First, a few real-life examples:

Case 1: Missed Opportunity with the Family
Joe has a server deployment due on Friday. Bob, the hardware guy, owns the task of racking the server, and configuring hardware according to organizational specifications. Joe's job is to take the server over, once racked, and to get the operating system and configuration portion done. Once Joe is done, he'll hand the server off to Sarah. She will install the applications, configure them, and ensure that when the server boots, it's ready for duty. The problem is, it's Thursday night, Joe just saw the e-mail that the server has been racked and configured, and he is scrambling to get the work completed so the server can be delivered. The OS is installed, but the server just won't boot, but if you're paying attention, that's irrelevant. Joe's night with the family is shot as he's working through troubleshooting and getting the host stood up.

Case 2: It Was Fine When I Left It...
Mark put in his change order. He conformed to change control procedures by documenting the steps to execute the change. He put in a nice back-out plan, and even included a validation plan. The change was intended to resolve a performance issue where it was suspected that I/O was slow due to excessively large buffers. So the steps included changing the size of the buffers in a configuration file, making the same change to the running operating system, and testing. His validation plan was to print out the configuration file to the console, and look for the new setting in the output. This would ensure that the steps of the change were performed correctly. When he was done, he dutifully performed the validation, which passed, and disconnected for the night. Meanwhile, the server is now dropping an average of 450 packets per second, and performance is no better than it was.

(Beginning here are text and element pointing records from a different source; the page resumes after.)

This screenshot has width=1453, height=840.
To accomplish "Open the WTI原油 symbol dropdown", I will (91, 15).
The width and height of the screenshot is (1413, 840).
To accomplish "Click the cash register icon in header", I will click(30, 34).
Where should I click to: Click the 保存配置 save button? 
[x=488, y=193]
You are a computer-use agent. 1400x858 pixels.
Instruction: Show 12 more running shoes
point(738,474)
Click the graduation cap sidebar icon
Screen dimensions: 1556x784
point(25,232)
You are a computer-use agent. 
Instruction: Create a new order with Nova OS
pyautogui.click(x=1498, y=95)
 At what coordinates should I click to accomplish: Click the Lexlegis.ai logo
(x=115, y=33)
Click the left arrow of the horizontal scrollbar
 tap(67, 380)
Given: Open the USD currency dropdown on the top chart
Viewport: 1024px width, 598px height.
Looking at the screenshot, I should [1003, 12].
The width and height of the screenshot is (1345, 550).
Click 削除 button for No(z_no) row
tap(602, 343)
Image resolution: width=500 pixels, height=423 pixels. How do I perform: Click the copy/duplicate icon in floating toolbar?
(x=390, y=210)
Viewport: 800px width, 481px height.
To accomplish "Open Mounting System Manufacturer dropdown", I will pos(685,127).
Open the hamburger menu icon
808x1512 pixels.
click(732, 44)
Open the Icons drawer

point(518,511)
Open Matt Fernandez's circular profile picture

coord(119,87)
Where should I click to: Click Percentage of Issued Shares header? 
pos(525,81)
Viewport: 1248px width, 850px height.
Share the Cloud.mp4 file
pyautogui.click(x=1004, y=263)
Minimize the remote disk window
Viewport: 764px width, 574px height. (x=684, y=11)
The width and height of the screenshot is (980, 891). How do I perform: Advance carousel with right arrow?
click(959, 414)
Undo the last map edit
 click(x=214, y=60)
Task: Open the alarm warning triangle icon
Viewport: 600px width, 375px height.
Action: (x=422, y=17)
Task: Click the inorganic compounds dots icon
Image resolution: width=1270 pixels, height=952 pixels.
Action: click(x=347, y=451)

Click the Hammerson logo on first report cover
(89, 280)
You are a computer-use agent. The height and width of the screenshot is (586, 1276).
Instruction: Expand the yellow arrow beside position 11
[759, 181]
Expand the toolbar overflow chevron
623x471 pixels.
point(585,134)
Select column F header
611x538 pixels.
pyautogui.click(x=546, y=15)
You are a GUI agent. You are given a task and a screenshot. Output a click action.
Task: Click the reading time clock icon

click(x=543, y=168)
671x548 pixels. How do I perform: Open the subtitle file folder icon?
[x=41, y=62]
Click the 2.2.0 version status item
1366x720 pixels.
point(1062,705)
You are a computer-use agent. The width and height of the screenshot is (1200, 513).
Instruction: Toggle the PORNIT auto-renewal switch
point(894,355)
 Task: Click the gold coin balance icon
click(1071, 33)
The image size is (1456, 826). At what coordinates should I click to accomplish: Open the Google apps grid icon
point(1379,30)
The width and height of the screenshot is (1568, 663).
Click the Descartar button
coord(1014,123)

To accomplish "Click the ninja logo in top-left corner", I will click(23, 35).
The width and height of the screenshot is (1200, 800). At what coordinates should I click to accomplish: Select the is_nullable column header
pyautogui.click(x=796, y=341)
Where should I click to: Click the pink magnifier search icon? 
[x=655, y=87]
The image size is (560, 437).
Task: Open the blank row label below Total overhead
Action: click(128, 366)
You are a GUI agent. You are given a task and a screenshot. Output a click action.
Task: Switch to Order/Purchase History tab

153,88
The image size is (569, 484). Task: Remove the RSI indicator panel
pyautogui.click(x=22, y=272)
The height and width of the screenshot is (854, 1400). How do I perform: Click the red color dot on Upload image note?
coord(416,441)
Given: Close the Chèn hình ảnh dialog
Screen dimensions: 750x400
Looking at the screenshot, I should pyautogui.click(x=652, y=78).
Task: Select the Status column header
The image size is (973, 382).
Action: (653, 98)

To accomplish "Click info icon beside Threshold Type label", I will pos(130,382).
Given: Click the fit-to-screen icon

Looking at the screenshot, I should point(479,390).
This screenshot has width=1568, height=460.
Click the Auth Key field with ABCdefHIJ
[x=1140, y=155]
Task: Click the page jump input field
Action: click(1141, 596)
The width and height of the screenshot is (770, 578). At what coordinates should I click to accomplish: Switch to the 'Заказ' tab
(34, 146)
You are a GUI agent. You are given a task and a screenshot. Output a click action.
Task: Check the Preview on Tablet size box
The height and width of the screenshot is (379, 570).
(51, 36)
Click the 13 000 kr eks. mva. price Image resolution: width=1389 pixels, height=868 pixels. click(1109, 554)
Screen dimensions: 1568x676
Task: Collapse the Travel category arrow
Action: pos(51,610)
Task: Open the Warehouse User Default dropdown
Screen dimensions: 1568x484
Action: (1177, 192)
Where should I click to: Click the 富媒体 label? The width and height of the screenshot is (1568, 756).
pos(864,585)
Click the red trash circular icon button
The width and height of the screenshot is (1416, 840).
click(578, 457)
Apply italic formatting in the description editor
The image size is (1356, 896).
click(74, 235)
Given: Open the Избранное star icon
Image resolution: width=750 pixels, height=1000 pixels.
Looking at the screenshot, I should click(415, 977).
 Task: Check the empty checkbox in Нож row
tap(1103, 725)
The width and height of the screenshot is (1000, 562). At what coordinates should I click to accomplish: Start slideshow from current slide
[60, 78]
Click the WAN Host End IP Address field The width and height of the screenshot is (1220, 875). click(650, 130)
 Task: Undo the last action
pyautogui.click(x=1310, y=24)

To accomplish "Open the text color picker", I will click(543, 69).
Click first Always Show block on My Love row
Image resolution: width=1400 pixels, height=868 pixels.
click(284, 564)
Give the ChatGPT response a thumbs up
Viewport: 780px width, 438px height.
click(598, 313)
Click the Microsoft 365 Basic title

Case 3: The Case of the Disappearing Server
Sheila is troubleshooting a Linux server. It's running, but is experiencing I/O errors, and there is concern that the box may fall over. For the uninitiated, there are two ways to access the server: ssh (think Putty or SecureCRT; specifically, access via the network interface), and a server console connection through its out-of-band interface (HP iLO, Dell iDRAC, etc.). Just to complicate things, the server is in a secondary data center over 200 miles away. Connected into the server using ssh, she makes some configuration changes, then reboots the server. Two minutes pass, then three, then five. Pings continue to fail; something is wrong here. Attempts to connect to the out-of-band interface are coming back with errors indicating the remote device cannot be reached.

Each person is technically very proficient, but they all made an error, and it was the exact same error in every case. In case 1, Bob handed the server over to Joe the night before it was due to be delivered. Mark validated the change steps, rather than the intent of the change. Shelia assumed that when the server was rebooted, it would come back. Had Bob turned the server over to Joe two days prior, there would have been time to deal with the unruly hardware. Had Mark devised a performance test, he might have seen that packets were dropping. Had Sheila simply opened an out-of-band console session prior to the start of the work, she would have realized the danger in restarting the server, since she would have known in advance that a failed reboot would mean no access to the server at all.

So the error? In every case, the engineers planned their work around the scenario they hoped would happen. Those possessing operational maturity recognize that things can and will go wrong, and they build contingencies into their planning. We will all make mistakes, either through mistyping a command, making an assumption, or simply overlooking a detail. But, by demonstrating operational maturity, we build in the safety nets that protect the business/organization.